|Ethics of Drug Testing|
Many believe drug testing is an unreasonable search, and that it forces people to incriminate themselves, a violation of the 4th and 5th amendments. Employers, like anyone, have been effected by the "Reefer Madness Movement". Drug testing is un-American because guilt is assumed until the test proves innocence. There are greater negative effects in drug testing than in drug use.
The only effective way to select workers is to evaluate their performance on the job. Drugs can actually improve performance. Aspirin relieves pain, allowing a worker to continue. Marijuana (when consumed on the job) makes repetitive factory oriented work more interesting, which lengthens a workers attention span. Stimulants will keep workers productive at the end of long work days. If the negative effects of drug use begin to show in the worker's performance, their employer has a number of options for dealing with it. Phil Smith summarizes an article in March 1990 Scientific American suggesting that workers who tested positive for marijuana only:
1) cost less in health insurance benefits;
2) had a higher than average rate of promotion;
3) exhibited less absenteeism; and
4) were fired for cause less often
than workers who did not test positive. Since marijuana is the most common illicit drug used by adults, and the one detected in up to 90 percent of all "positive" drug tests (half of which are false), this fact has radical implications for current public and employer policies.

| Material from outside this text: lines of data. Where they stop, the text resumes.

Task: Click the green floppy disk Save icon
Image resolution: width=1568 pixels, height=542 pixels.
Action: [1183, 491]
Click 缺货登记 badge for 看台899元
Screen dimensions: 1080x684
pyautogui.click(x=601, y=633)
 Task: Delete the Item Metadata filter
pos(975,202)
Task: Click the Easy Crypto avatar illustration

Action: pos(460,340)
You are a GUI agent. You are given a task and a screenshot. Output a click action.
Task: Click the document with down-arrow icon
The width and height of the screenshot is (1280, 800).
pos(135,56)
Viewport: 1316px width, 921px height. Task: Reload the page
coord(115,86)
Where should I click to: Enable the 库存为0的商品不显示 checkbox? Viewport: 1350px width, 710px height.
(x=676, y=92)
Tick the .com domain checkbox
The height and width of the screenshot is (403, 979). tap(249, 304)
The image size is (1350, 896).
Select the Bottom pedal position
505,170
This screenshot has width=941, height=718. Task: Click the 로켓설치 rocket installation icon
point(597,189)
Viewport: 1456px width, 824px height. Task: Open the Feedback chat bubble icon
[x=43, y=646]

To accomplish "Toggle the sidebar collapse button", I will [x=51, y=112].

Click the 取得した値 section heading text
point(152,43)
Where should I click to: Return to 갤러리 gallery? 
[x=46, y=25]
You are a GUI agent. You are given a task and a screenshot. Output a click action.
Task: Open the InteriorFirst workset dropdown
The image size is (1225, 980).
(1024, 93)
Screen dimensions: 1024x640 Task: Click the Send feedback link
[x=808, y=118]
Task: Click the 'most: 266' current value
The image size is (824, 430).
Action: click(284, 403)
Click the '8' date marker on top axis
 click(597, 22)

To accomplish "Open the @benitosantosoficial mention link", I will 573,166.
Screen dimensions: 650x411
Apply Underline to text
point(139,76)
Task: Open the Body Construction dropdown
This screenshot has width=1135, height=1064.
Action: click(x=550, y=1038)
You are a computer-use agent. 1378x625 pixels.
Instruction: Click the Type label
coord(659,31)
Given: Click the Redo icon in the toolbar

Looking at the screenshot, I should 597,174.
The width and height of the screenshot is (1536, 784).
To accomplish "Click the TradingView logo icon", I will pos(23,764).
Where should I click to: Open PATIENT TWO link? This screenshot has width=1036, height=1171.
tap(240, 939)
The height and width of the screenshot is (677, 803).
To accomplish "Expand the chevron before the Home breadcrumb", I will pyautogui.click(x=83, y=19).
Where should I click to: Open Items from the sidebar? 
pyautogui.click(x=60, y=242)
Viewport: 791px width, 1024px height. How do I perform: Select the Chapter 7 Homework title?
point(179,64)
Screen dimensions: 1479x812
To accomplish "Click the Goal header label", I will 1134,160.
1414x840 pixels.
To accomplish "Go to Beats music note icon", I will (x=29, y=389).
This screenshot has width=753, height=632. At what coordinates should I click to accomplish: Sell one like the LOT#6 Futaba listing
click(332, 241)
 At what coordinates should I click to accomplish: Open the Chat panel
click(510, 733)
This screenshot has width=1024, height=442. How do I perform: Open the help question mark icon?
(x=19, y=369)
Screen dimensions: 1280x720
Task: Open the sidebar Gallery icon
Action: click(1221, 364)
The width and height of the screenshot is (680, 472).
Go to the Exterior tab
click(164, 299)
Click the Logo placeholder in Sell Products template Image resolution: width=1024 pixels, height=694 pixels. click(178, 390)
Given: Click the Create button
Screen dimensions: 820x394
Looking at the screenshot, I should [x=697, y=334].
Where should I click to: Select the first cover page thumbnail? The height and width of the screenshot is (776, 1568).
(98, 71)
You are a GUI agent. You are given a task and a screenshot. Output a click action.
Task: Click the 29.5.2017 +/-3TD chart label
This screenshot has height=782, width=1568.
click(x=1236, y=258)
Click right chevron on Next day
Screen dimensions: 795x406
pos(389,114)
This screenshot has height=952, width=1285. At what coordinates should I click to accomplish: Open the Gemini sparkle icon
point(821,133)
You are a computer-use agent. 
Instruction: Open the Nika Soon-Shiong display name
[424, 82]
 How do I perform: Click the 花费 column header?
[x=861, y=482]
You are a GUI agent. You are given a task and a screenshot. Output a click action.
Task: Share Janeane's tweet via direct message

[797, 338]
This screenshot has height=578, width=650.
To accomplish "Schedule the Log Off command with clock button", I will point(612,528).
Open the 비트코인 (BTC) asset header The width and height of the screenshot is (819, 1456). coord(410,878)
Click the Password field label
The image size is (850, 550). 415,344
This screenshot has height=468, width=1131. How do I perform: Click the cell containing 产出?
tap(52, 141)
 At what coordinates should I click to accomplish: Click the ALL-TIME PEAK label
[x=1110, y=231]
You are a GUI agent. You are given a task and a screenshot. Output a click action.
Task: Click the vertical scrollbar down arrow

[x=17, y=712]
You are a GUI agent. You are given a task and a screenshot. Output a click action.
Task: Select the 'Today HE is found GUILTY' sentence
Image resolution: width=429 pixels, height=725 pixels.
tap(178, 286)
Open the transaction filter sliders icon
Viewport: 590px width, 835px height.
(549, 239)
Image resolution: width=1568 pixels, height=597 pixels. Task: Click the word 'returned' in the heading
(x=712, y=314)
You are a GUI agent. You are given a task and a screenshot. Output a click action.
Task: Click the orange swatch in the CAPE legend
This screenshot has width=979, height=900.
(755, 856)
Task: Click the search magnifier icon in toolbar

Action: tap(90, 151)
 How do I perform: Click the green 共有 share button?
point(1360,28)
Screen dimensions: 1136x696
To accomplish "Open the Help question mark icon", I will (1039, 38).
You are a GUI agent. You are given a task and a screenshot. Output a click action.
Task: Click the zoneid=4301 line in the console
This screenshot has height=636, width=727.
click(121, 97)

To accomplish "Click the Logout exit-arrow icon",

Now it's becoming popular for parents to drug test their children. Drug hysteria is breaking up families, cutting down lines of communication, and violating children's privacy. The U.S. Supreme court ruled June 1995 that public high schools can require drug test for all student athletes. Many high schools already do random searches on students; not for weapons, but for drugs.
It's also important to consider the discrimination factor. People with dark skin may fail the urine test due to the false positive melanin. Drugs are detected easier in dark haired people when the hair test is used.
We are sacrificing too many important rights by allowing drug testing to continue. Until this unjust drug testing frenzy is put to an end, children, workers, military service people, and parolees need to learn how to protect themselves from drug testing.